Thu, 12 May 2005

City to go ahead with hospital construction

Damar Harsanto, The Jakarta Post, Jakarta

Despite objections from city councillors, the city administration will go ahead with its plan to build a Rp 15.1 billion (US$1.6 million) two-story hospital in Thousand Islands regency.

"The presence of a hospital in the regency is of paramount importance to provide immediate and cheaper medical treatment to patients with relatively mild complaints," City Health Agency head Abdul Chalik Masulili said in a hearing with City Council's Commission E on people's welfare on Wednesday.

According to Chalik, patients in need of hospital treatment in the regency currently have to pay between Rp 2.5 million and Rp 3 million for ambulance boats to reach nearby hospitals, expenses they could save if there was a hospital.

City councillors have fiercely opposed the proposal, arguing that the need was not urgent and that it would only put another burden on the city administration

Currently, the regency, which has a population of around 18,000, mostly families of fishermen, has only six public health centers, all of which have no rooms for in-patients.

Residents who need to be hospitalized must take costly ambulance boats to enjoy medical treatment at the city-run Koja Hospital in North Jakarta or the Cengkareng Hospital in West Jakarta.

Chalik said the hospital was necessary to provide immediate help for divers and fishermen who suffer decompression sickness after diving or snorkeling activities with hyperbaric chambers available in the hospital.

Decompression sickness is a dangerous and occasionally lethal condition caused by nitrogen bubbles that form in the blood and other tissues of divers who surface too quickly. Sufferers require immediate treatment in a hyperbaric chamber in which the air pressure is gradually increased and decreased to allow nitrogen bubbles to shrink and safely diffuse out of the blood and body tissues.

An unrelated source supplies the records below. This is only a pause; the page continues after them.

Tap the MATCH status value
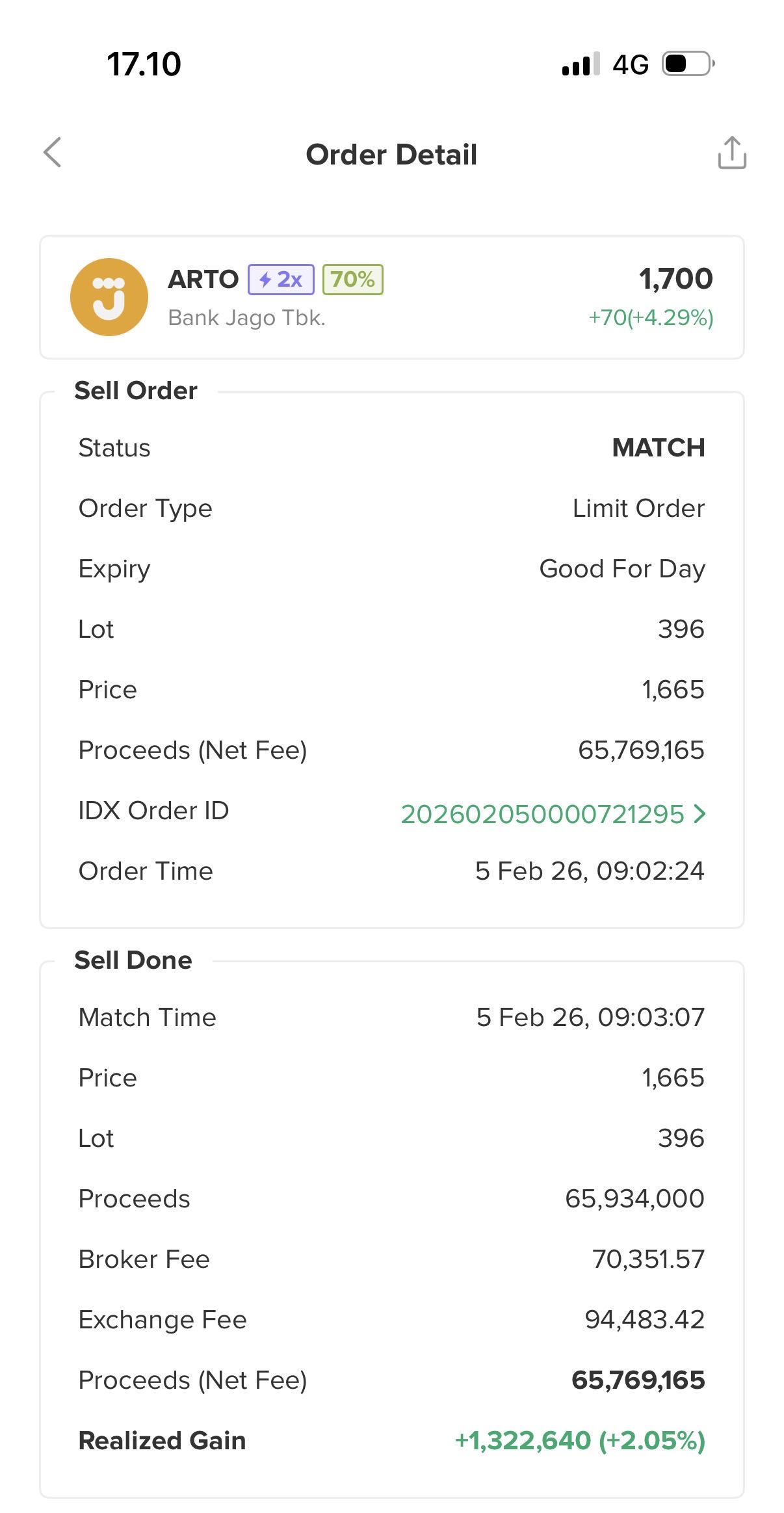This screenshot has width=784, height=1513. (658, 448)
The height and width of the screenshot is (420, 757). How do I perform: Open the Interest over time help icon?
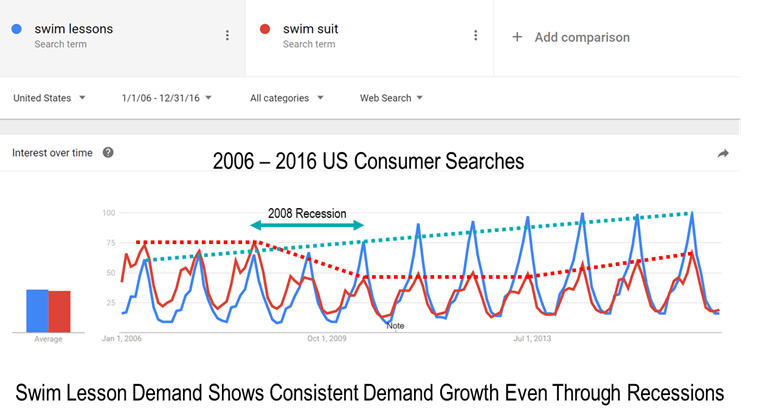108,153
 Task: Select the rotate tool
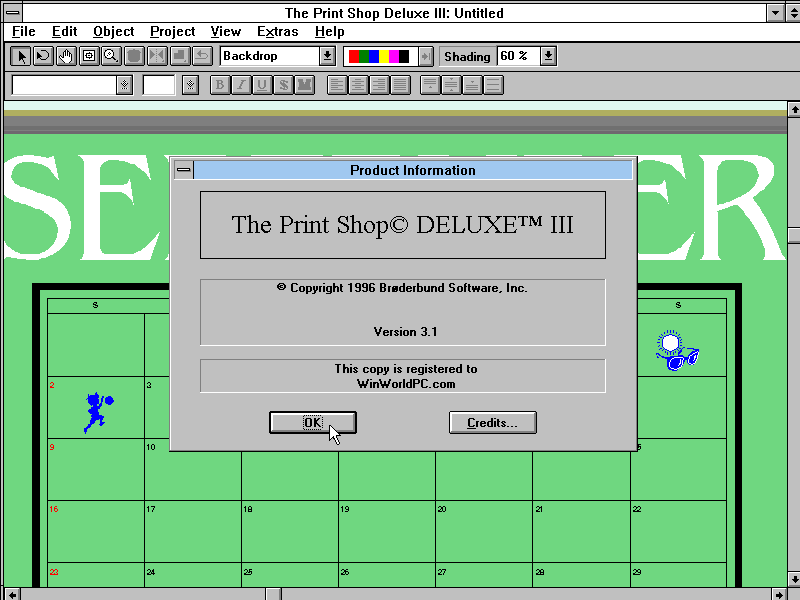(x=42, y=56)
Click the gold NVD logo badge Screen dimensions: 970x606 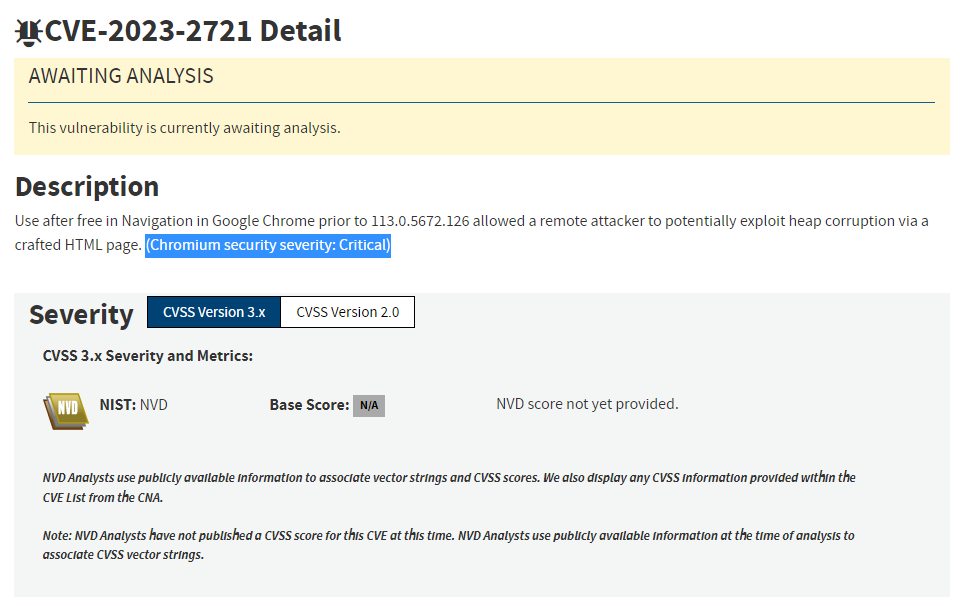coord(65,410)
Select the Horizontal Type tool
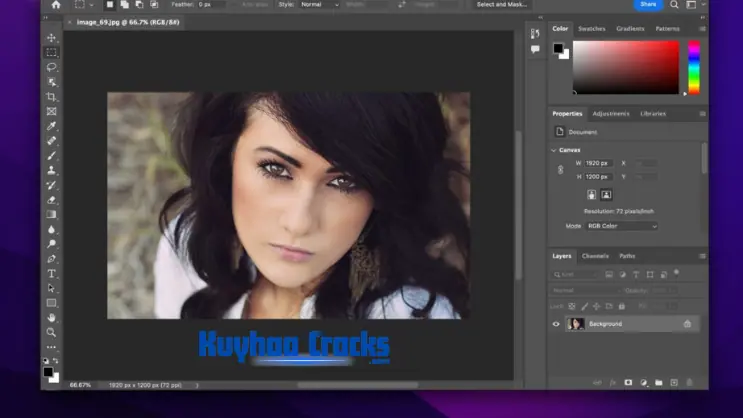Screen dimensions: 743x418 [x=52, y=273]
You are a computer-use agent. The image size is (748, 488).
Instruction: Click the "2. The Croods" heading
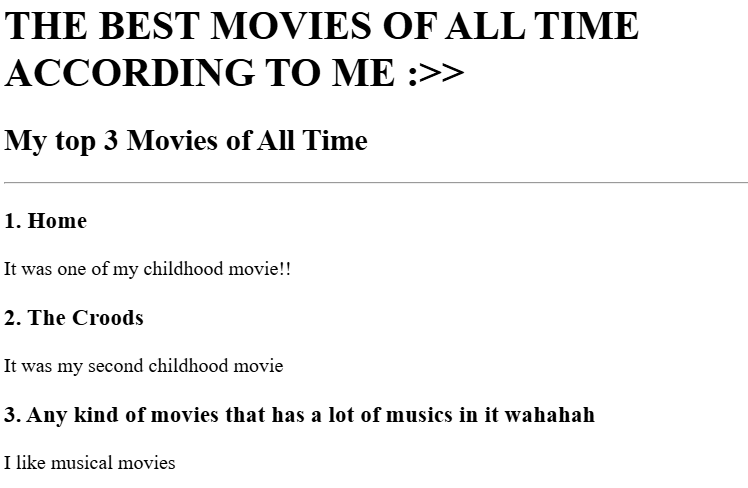click(74, 318)
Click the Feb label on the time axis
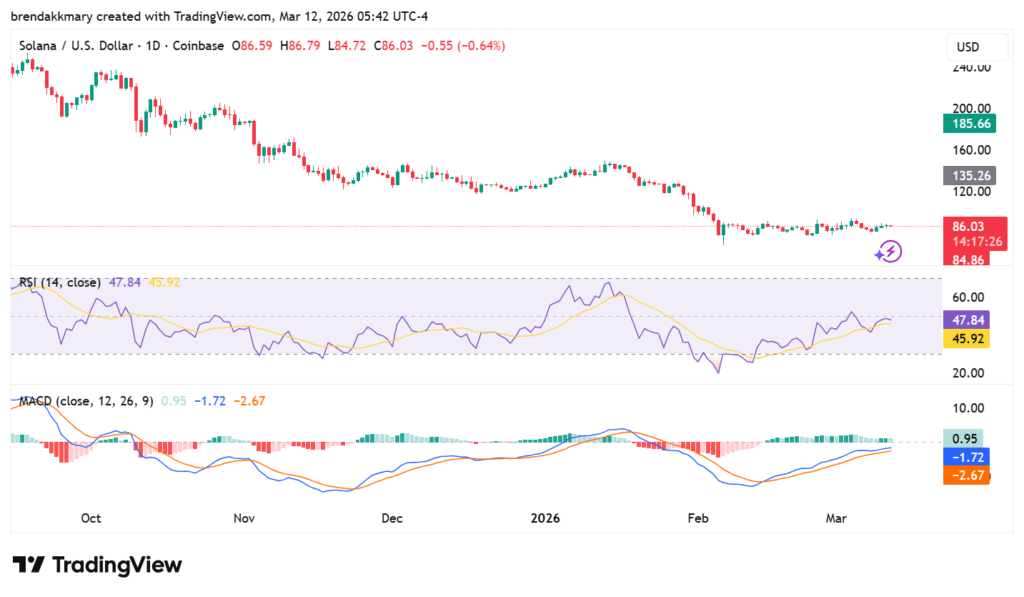Image resolution: width=1024 pixels, height=597 pixels. [x=697, y=518]
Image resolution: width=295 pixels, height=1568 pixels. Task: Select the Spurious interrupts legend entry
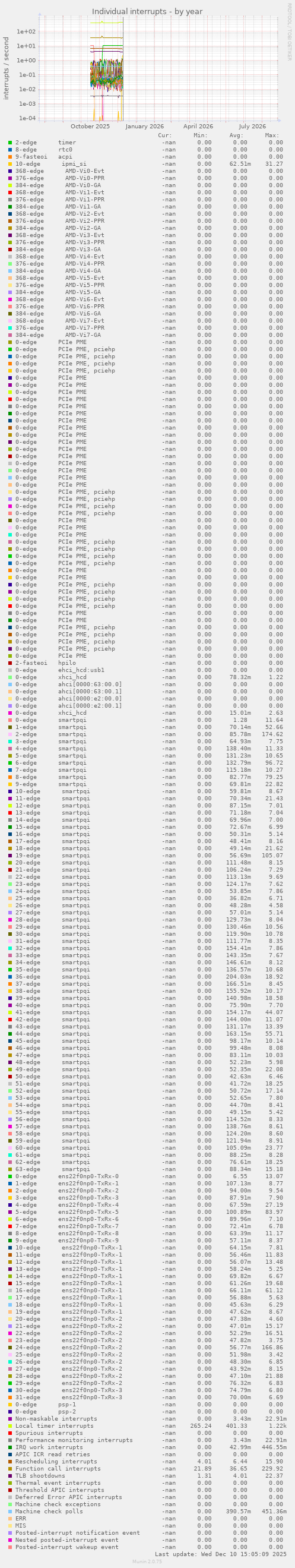point(49,1434)
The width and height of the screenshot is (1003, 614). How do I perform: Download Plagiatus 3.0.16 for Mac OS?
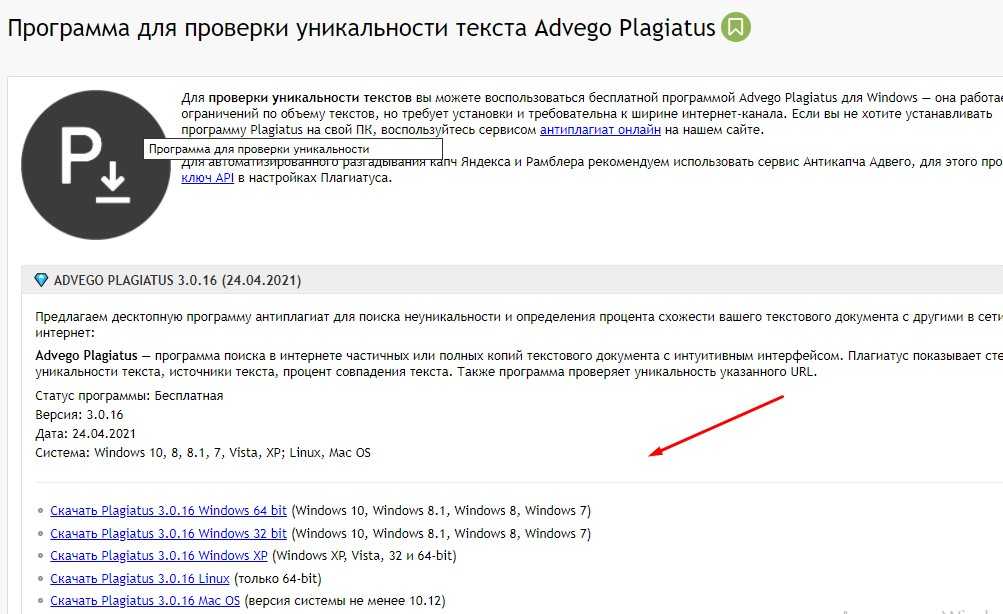(145, 601)
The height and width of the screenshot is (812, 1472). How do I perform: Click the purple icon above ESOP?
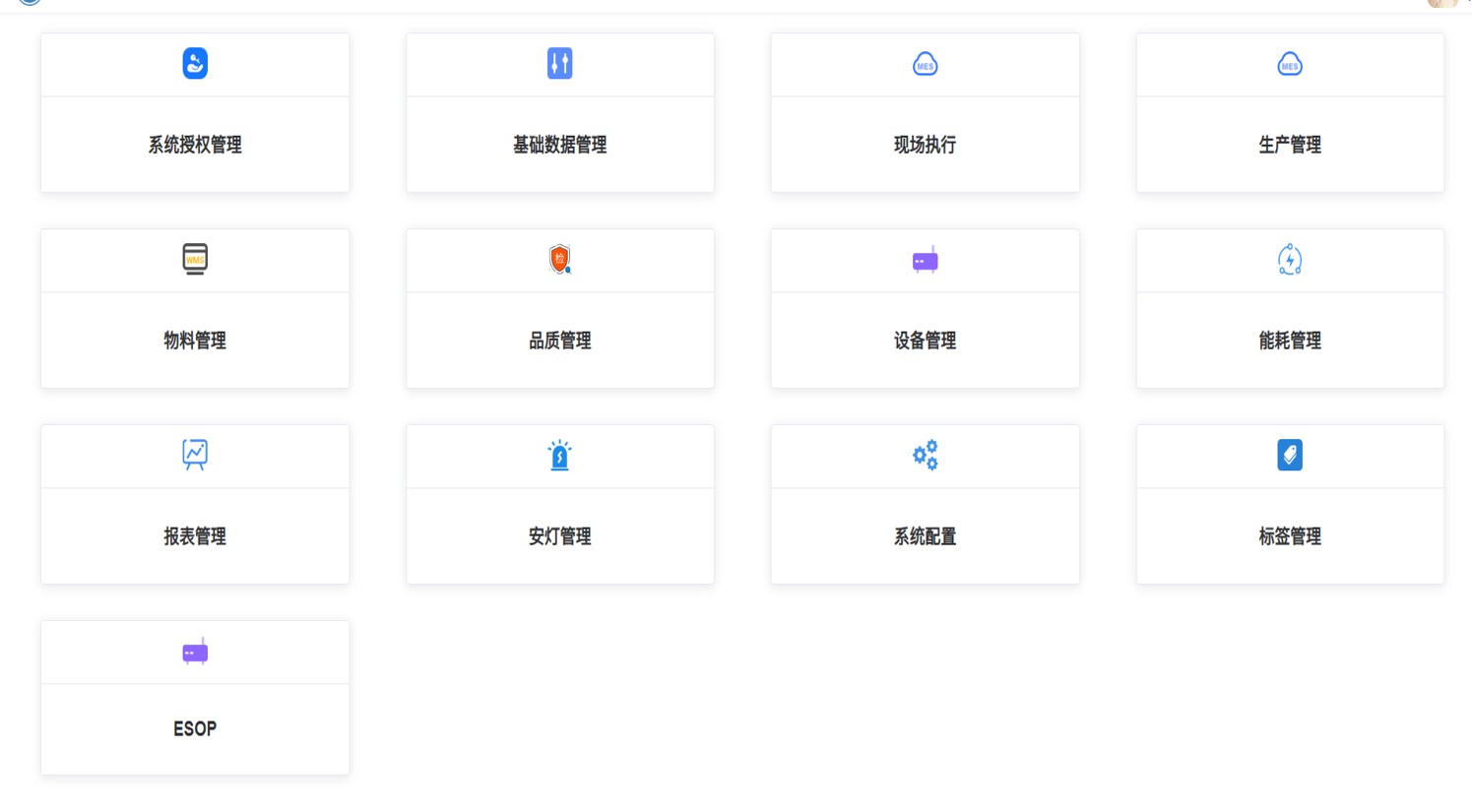[x=195, y=652]
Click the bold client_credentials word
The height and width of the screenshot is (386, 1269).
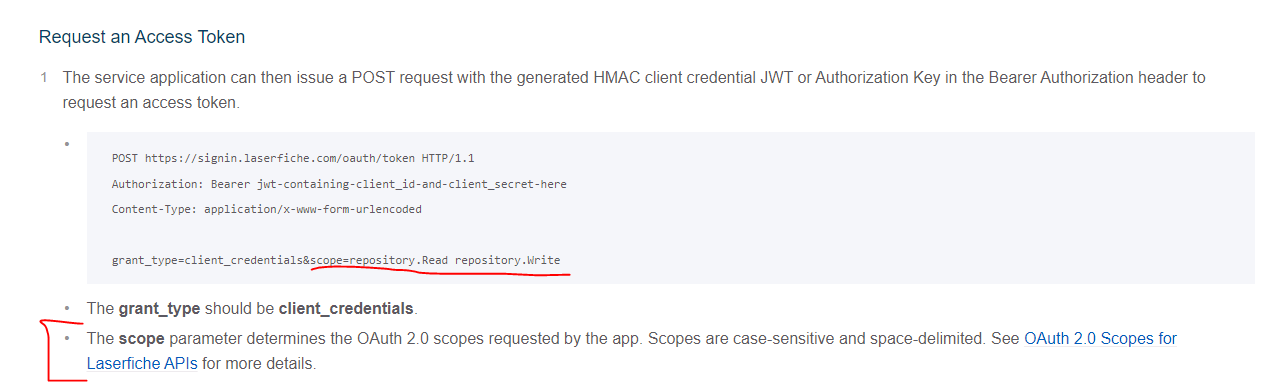[346, 308]
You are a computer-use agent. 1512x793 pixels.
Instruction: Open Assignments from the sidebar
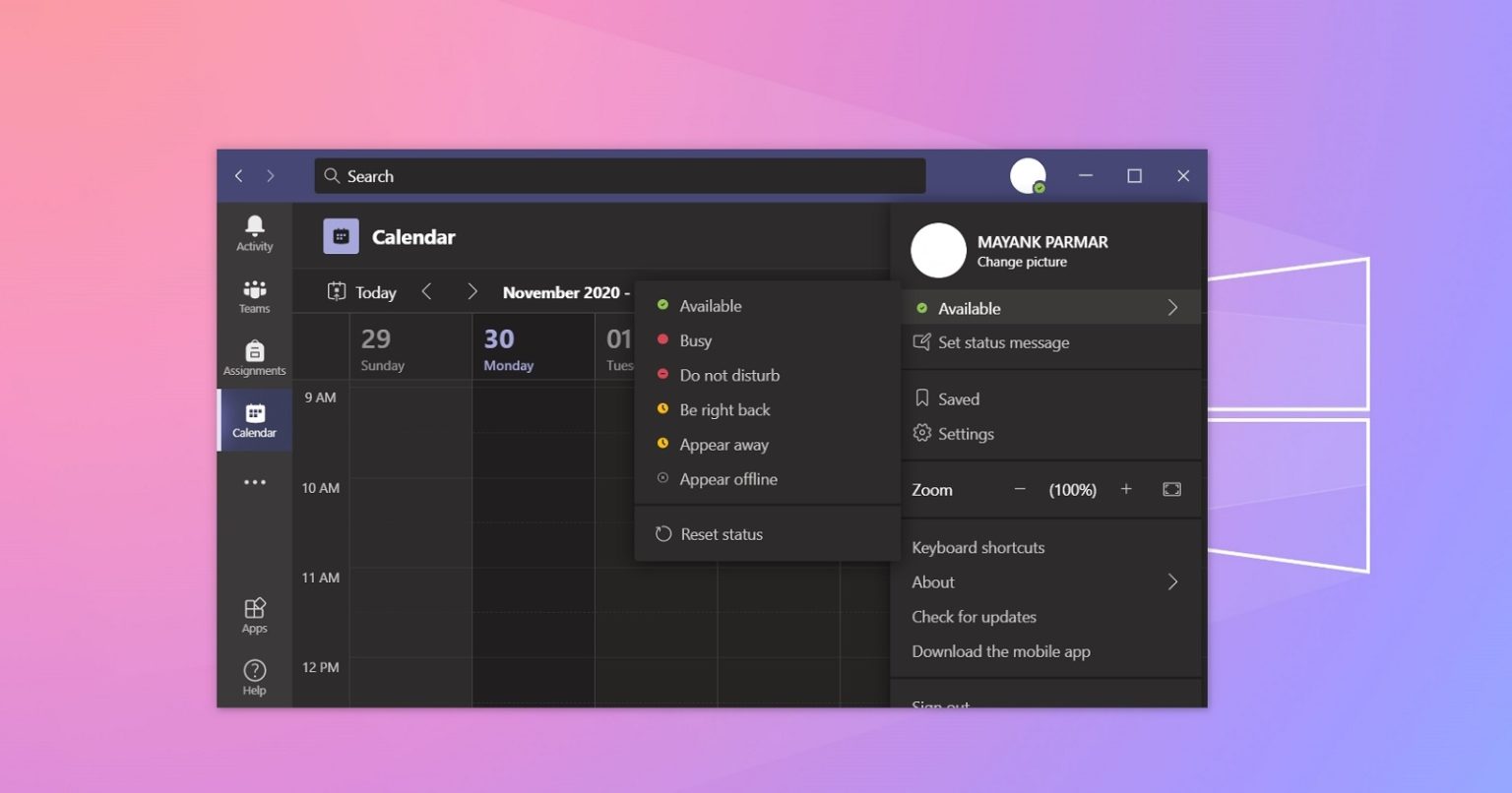(254, 357)
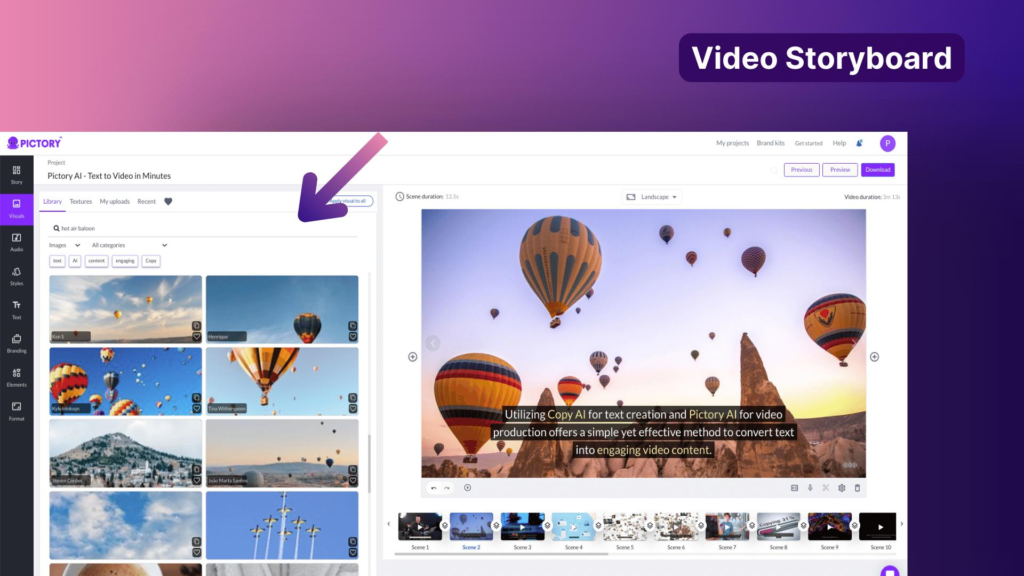Open the Branding panel
The width and height of the screenshot is (1024, 576).
tap(16, 338)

The plan to develop the two-story hospital occupying 2,447 square meters of land on the islet of Pramuka has been opposed by the city councillors who urged the administration to delay its construction, arguing that the presence of hospital was not urgent as the six public health centers in the regency would be able to accommodate resident's needs.

"The relevant issue, I think, is how to upgrade services in those centers instead of building a new hospital," commission E chairman Dani Anwar asserted.

Dani referred to a prevailing regulation issued by the Ministry of Health, which stipulates that the development of a hospital requires minimum population of 25,000, far higher than the current population in the regency of only 19,200 residents.

Another councillor Achmad Husin Alaydrus said that the operation of the hospital would only burden the administration who would have to subsidize its operations.

"It is easy to develop a new hospital, but please keep in mind how much money the administration has to provide for subsidizing the operation of the new hospital," Alaydrus said.